In 2011, there were a total of 118,396 PhD graduates living in Australia, which means having a PhD puts you - literally - in the top 1% (academically speaking that is).

In Australia, research students perform close to 57% of higher education research - yet many complain about a lack of support and feeling isolated. Indeed, surveys of Australian doctoral graduates show they rate the feeling of isolation as a major difficulty.

Looking at the drop-out rates, it is clear that many students lose the motivation to complete their studies. I found no recent Australian figures but in the United Kingdom, the failure rate can exceed 40%. And in the United States, only 57% of doctoral students complete their PhD within 10 years.

Many PhD students complain of a lack of support and feeling isolated. Piled Higher and Deeper by Jorge Cham -

The very nature of the PhD process is prone to create a feeling of solitude. It often requires long stretches of work, much of which is done alone in an office or a lab. And trying to come up with the innovative edge to make your PhD stand out, will inevitably induce a great deal of stress.

Social media: a new lifeline

Increasingly, a number of PhD students are turning to social media to meet and support each other as they take the long and demanding journey of completing their PhD.

For many, social media breaks up the routine and creates a sense of community by linking up like-minded PhD students across several universities. Blogging is also becoming increasingly popular as an easy way to document the research process. But it can also help in getting students to practise one of the greatest obstacles to finishing their thesis: writing.

Some academics are also encouraging students to write blog posts during their PhD – Dr Inger Mewburn and her blog The Thesis Whisperer is often shared in PhD student circles.

There are other sites like Study Hacks which helps students find the best way to study and 3 Month Thesis which offers a guide to a “painless PhD”.

There’s also Graduate Rise, a newly founded platform designed for PhD students to connect with each other (built by yours truly) and Research Whisperer, a blog similar to Thesis Whisperer but more focused on research in general.
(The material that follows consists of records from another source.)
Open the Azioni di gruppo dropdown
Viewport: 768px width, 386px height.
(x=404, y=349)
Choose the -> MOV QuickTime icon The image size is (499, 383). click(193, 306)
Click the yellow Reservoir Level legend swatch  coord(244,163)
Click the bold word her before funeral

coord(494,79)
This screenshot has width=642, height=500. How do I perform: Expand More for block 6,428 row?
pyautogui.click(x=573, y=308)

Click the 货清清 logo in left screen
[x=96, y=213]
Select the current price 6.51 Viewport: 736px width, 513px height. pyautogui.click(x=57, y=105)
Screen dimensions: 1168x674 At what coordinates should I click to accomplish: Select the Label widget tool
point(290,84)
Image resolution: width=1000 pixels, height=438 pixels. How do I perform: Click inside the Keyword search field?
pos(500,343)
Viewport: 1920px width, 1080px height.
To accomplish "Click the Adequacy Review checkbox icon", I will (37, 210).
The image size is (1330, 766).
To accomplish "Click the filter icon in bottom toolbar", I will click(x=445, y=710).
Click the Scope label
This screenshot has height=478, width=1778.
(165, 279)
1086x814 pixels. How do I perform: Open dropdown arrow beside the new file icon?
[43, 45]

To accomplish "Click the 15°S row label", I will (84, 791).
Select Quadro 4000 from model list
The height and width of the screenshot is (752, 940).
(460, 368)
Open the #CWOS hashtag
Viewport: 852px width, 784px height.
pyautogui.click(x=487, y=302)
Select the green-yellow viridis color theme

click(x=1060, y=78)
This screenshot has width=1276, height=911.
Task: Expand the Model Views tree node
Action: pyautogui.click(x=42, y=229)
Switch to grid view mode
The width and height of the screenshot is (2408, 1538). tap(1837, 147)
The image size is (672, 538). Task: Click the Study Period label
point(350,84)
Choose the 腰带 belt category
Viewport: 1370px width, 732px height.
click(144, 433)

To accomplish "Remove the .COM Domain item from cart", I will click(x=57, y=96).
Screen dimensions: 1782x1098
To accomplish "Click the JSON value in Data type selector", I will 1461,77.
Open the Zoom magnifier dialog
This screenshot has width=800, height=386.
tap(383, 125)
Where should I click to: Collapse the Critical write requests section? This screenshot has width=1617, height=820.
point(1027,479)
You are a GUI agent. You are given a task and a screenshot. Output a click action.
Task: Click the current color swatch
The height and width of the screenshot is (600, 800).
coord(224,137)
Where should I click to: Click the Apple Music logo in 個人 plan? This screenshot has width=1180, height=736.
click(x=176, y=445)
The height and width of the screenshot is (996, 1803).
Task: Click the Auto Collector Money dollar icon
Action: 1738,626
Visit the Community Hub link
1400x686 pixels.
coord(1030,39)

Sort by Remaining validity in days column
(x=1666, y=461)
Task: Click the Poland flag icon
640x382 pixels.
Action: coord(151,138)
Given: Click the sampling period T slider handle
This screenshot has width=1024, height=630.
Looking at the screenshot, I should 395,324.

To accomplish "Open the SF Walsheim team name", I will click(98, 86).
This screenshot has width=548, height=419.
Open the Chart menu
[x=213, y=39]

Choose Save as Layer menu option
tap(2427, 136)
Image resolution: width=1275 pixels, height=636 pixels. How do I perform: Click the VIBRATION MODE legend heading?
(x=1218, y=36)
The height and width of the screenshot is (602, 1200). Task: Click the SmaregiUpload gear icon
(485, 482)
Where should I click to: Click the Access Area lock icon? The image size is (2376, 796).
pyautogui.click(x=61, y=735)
Most importantly, being part of these communities and forums allows you to share your worries and ask for help. It can also help you to realise that your experience is not that uncommon amongst other PhD students.

Blogging is also a great way to have an impact and disseminate your research and can nurture a sense of optimism as you’re working through challenges and documenting your thought process.

It is also a great way to learn to deal with feedback, as harsh as it may seem at first – a key aspect of an academic career.

The Twitterverse and #PhDchat

Other social media tools such as Twitter are also proving to be quite useful for early career researchers and PhD students. A quick search of tweets featuring the hashtag #PhDchat will show thousands of tweets linking to various articles on how to efficiently tackle your research.

For PhD students experiencing extreme loneliness, Twitter has become something of a lifeline. It is also a great source of information and an efficient way to look for help, providing that is, you link up with people in a similar field as yours and expand your network.

In the era of social media, increasing your exposure and visibility through these tools is a small investment for a potentially large return that can aid with your research.

Nowadays the PhD is considered to be the summit of formal educational achievement and PhD programs tend to attract some of the best and brightest.

The support within universities is not always in place, and without that support, the next generation of experts will not be nurtured.

Social media is providing one way for students to connect. After all, with that many voices of encouragement and support, it’s much harder to feel alone.